Zechariah 12:10-11; 13:1
F1. Zechariah lived before Christ by about 500 years. Yet his writing in the First Reading speaks of “him whom they have pierced”! Explain. Another part of the reading says that God will pour out a spirit of grace and petition on the people. Is this related to the death of the pierced one?
F2. Do you forgive other people if they “repent,” or do you demand more? Are there people you have offended and from whom you need to ask forgiveness? Are there countries today that pierce individuals or groups of people? Do you live in one? Is there anything can you do about it?
S1. Are we an equal opportunity church? What happens in the baptismal garment to traits like gender, color, race, social status, sexual orientation as well as allegiance to points of view different than our own? On a scale of 1 (not inclusive) to 10 (very exclusive), rate where you fall in accepting everyone in your daily life.
S2. There are some people who for one reason or another do not “put on Christ.” Does Christ redeem them too? Could some people decide not to be completely “clothed in Christ” just for a while? Do you think God sees you praying for them? Can you or we help them to catch hold? Discuss.

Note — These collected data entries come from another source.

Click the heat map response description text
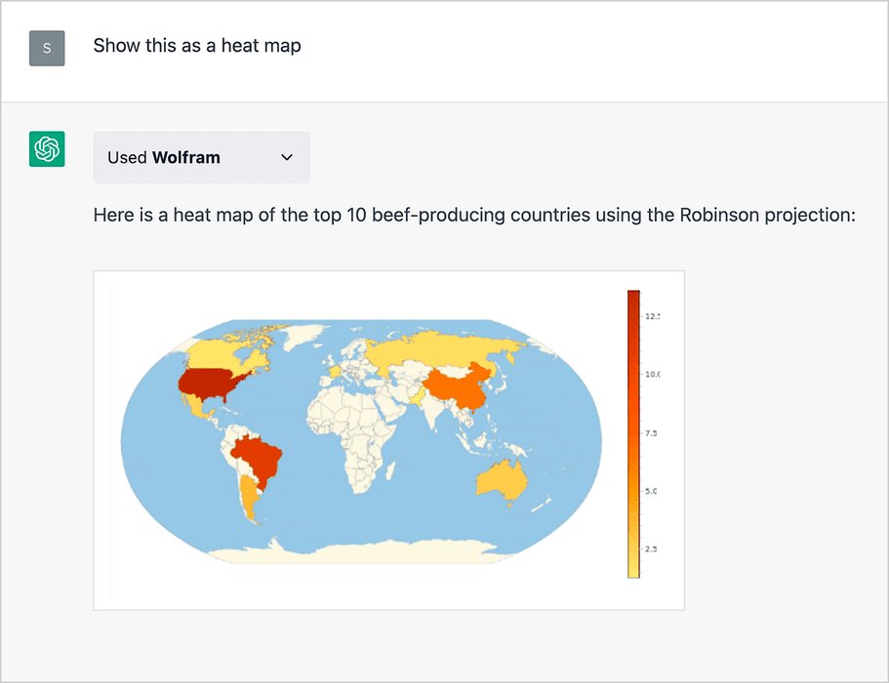The width and height of the screenshot is (889, 683). [473, 215]
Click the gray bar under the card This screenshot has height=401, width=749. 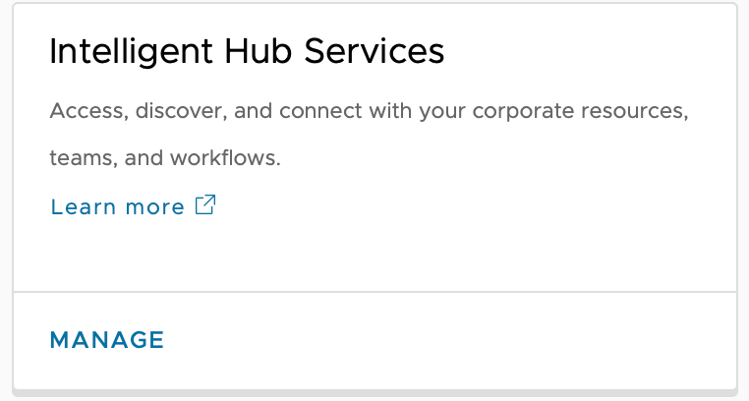click(x=375, y=394)
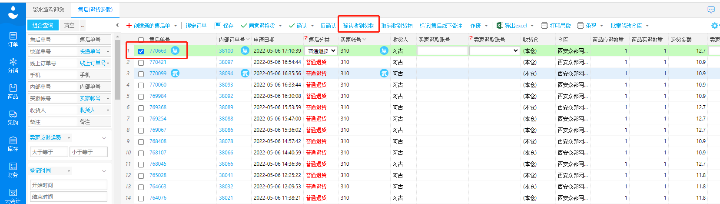Open the 售后分类 dropdown in first row

click(x=321, y=51)
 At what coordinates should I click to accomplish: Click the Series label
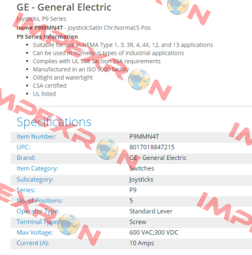click(x=26, y=190)
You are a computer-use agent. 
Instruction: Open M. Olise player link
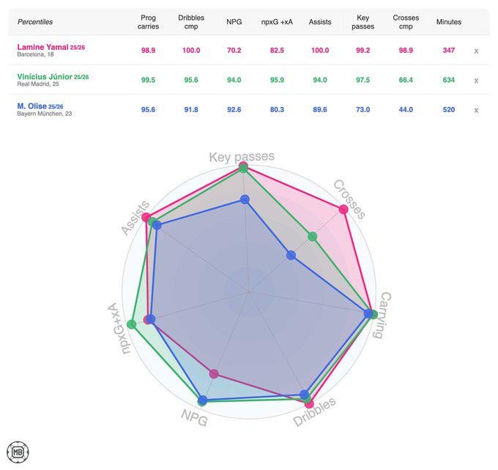pos(31,106)
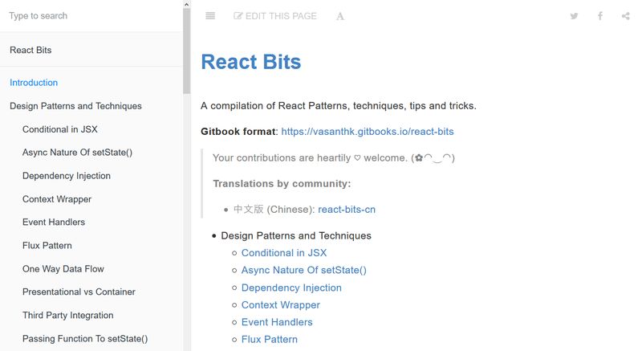Click the Edit This Page button
The image size is (642, 351).
pos(275,16)
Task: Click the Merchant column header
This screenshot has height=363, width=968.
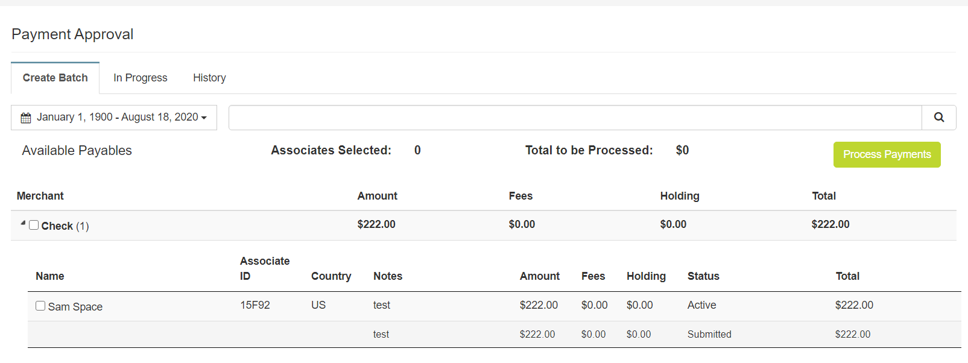Action: tap(40, 196)
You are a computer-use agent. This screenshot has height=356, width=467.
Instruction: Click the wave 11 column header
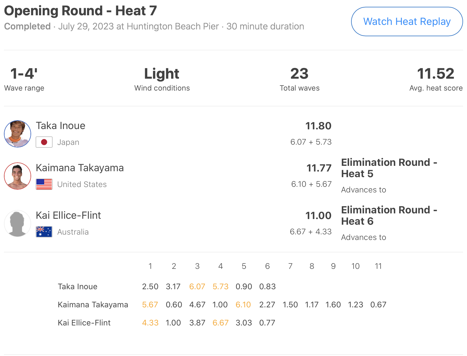[378, 266]
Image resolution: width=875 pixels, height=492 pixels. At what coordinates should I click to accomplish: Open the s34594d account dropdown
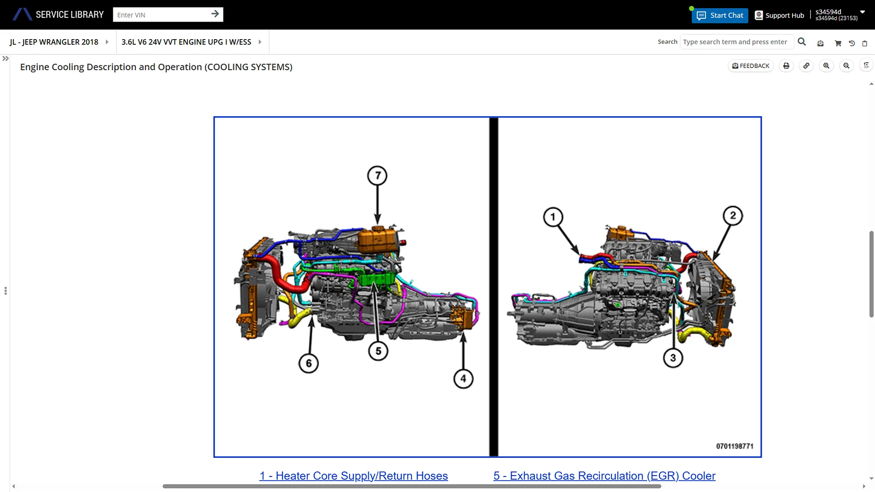point(863,12)
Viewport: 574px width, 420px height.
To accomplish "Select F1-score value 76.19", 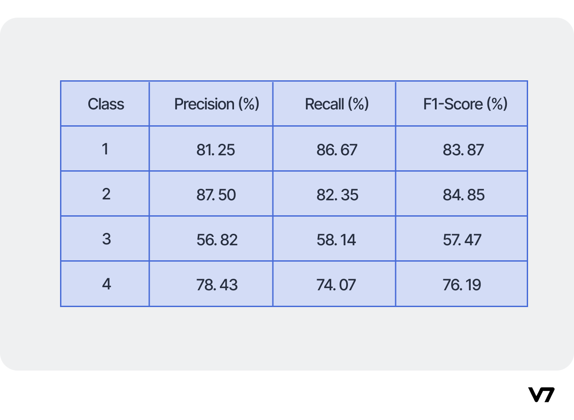I will [462, 285].
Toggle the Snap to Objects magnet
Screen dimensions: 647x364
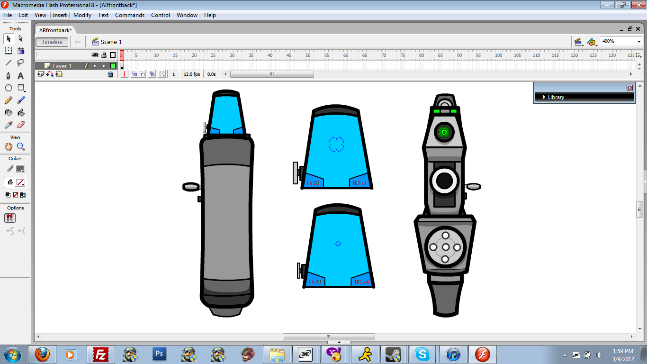[10, 218]
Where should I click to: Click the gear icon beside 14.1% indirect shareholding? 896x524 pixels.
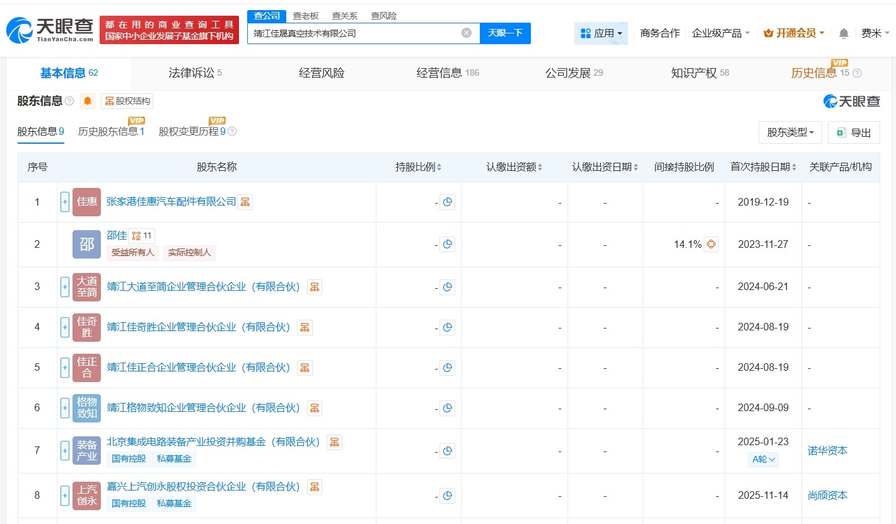711,244
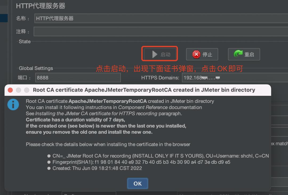Click the green restart arrow icon on 重启
Image resolution: width=288 pixels, height=195 pixels.
(238, 54)
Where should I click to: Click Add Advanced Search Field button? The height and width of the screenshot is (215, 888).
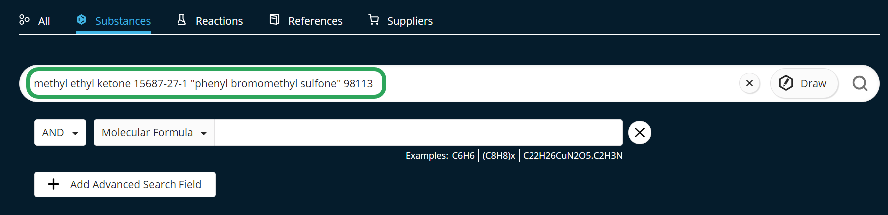click(125, 185)
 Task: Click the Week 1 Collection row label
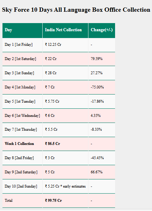(20, 144)
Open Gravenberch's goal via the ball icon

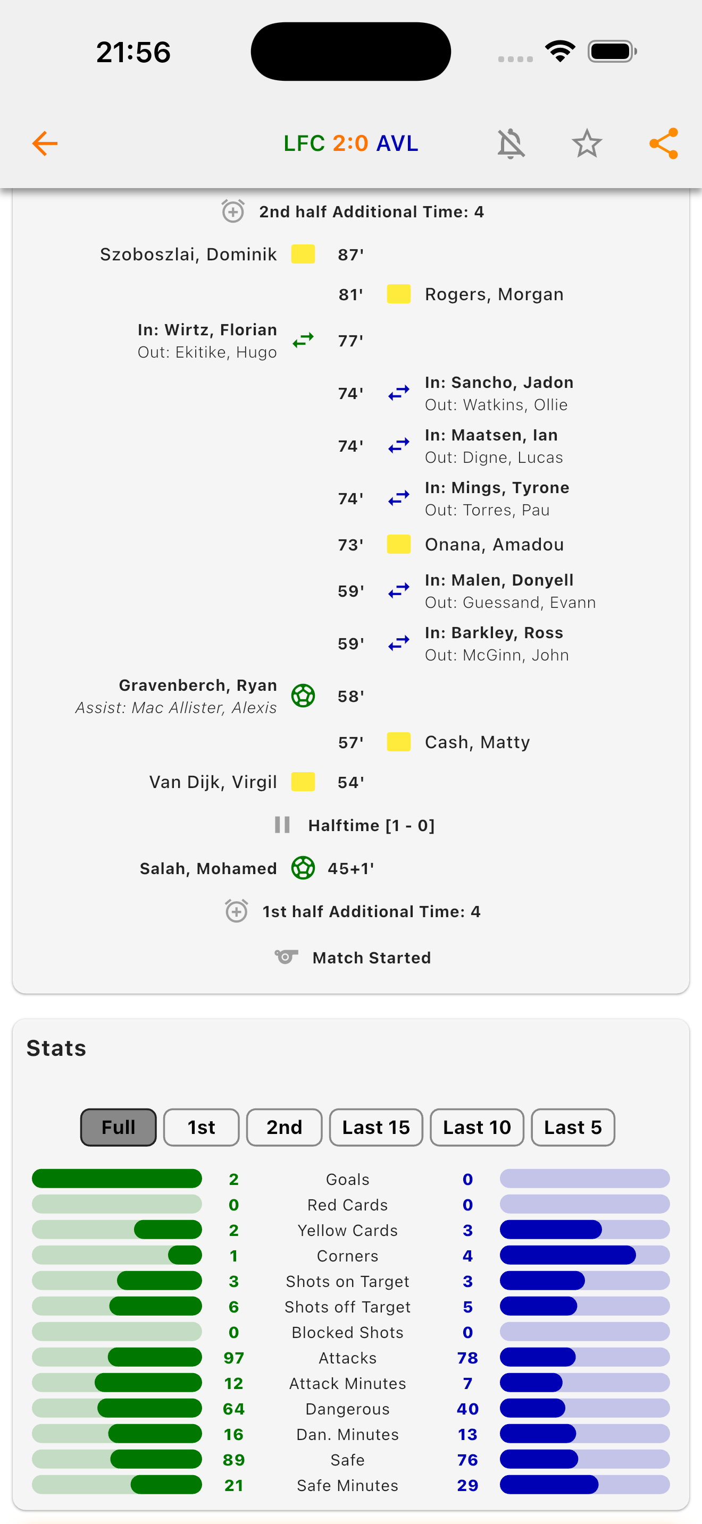pyautogui.click(x=302, y=696)
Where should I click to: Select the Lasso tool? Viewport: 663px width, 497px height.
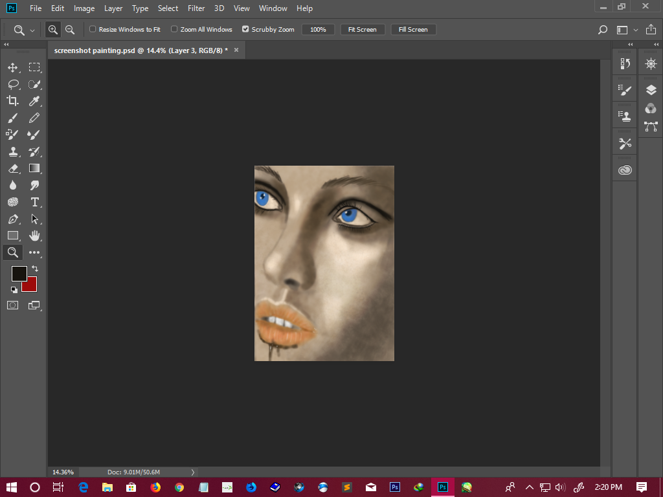pos(12,84)
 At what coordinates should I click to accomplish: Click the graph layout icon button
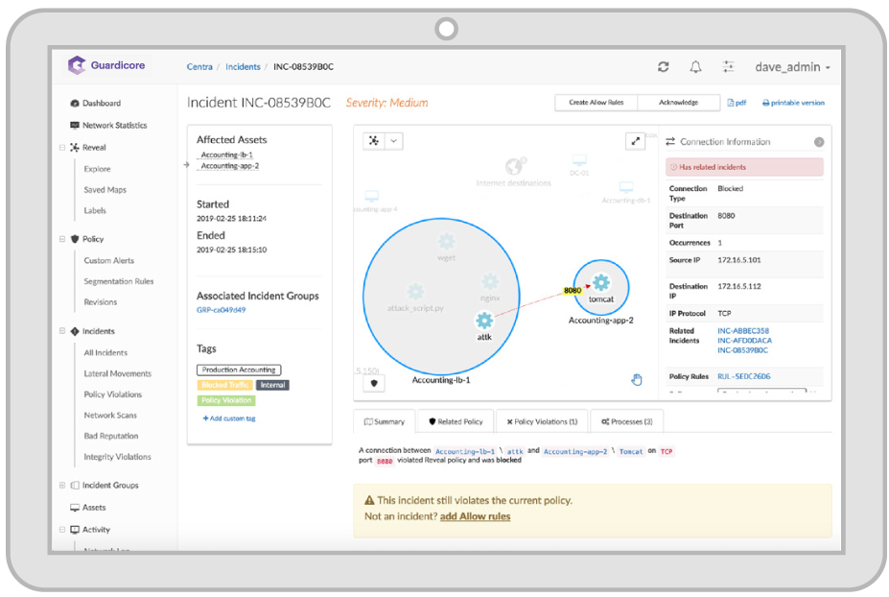374,141
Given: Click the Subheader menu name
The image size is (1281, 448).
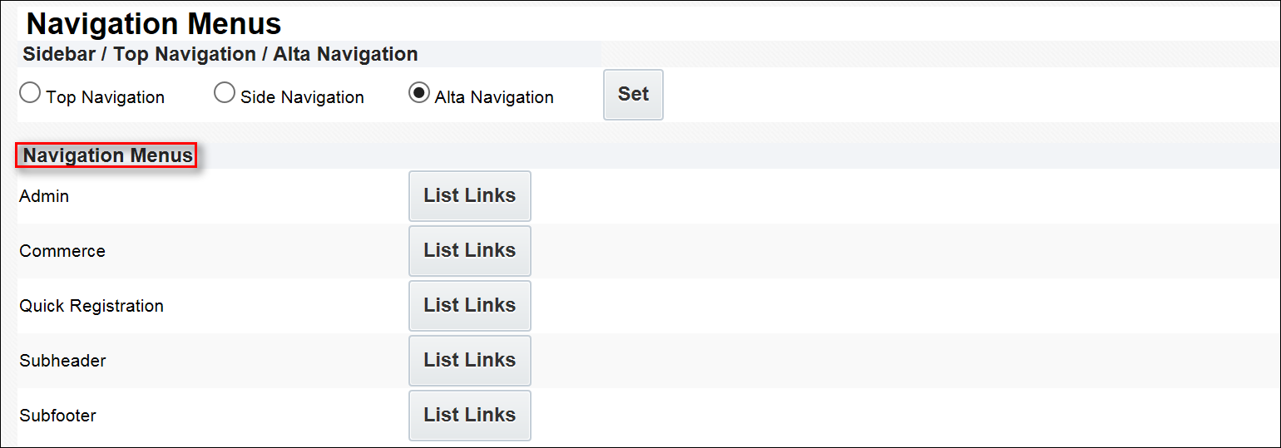Looking at the screenshot, I should (62, 361).
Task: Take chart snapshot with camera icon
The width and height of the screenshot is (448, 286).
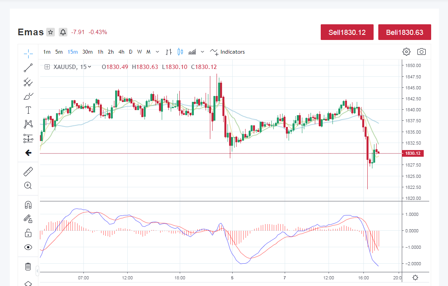Action: tap(421, 52)
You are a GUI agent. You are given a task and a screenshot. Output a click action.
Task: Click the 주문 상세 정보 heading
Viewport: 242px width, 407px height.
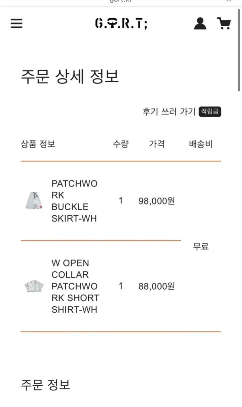[70, 76]

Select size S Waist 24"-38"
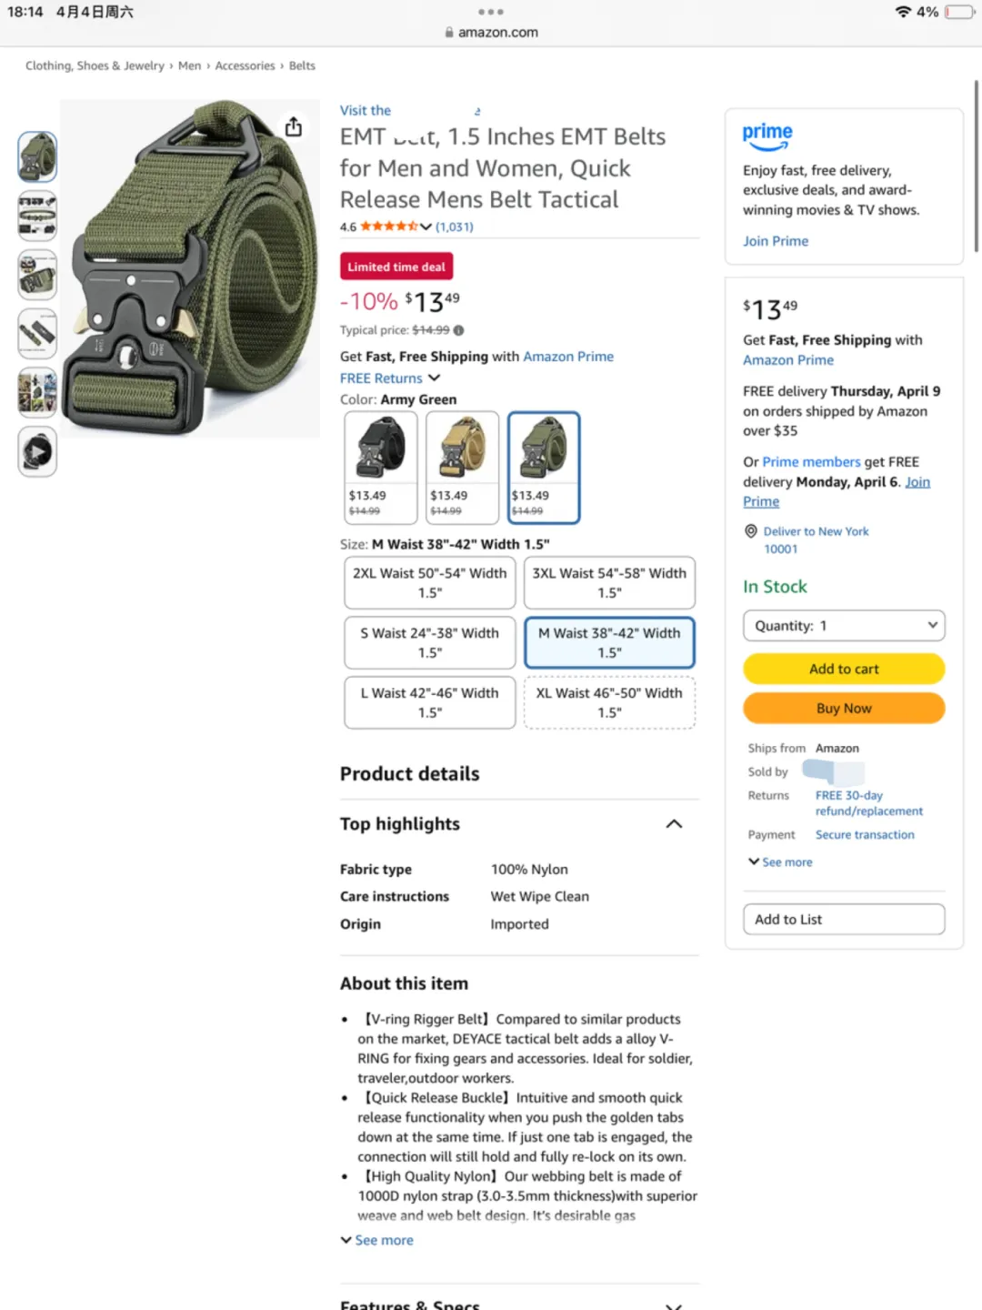click(x=430, y=642)
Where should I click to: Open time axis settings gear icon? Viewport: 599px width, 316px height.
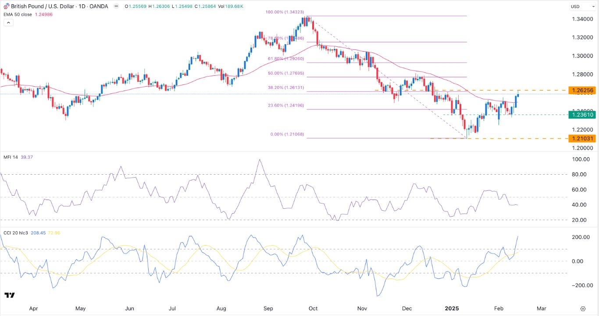click(583, 309)
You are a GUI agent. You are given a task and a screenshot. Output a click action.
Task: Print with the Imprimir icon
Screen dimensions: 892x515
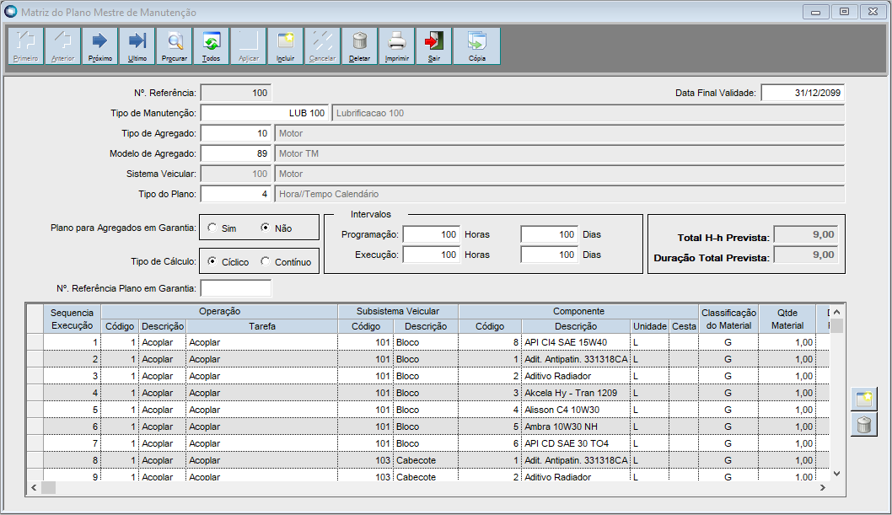[397, 46]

G1. If you know who Christ is and what his mission is about, what are the implications for you? If picking up your cross is a formidable task in general, do you have to think of all the years to come, or could you just pick up today’s cross?
G2. Jesus asked Peter, “But who do you say that I am?” He asks each of us the same question. According to Pope Francis, what is more important in trying to answer the question? A study, or a life of discipleship?
One only understands the question posed to Peter—Who am I for you?—within the context of a long journey, after having travelled a long path. …
… [W]hat is needed is not a study … but rather a life as a disciple. … In journeying with Jesus we learn who he is. … We come to know him in the daily encounter with the Lord, each day. Through our victories and through our weaknesses. [It is] through these encounters that we draw close to him and come to know him more deeply. For it is in these everyday encounters that we acquire what St. Paul calls the mind of Christ, the hermeneutic [interpretation] to judge all things. …
But this is not enough. In reality, this is a work of the Holy Spirit, who is a great worker: he is not a union organizer, he is a great worker. And he is always at work in us: and he carries out this great work of explaining the mystery of Jesus, and of giving us the mind of Christ.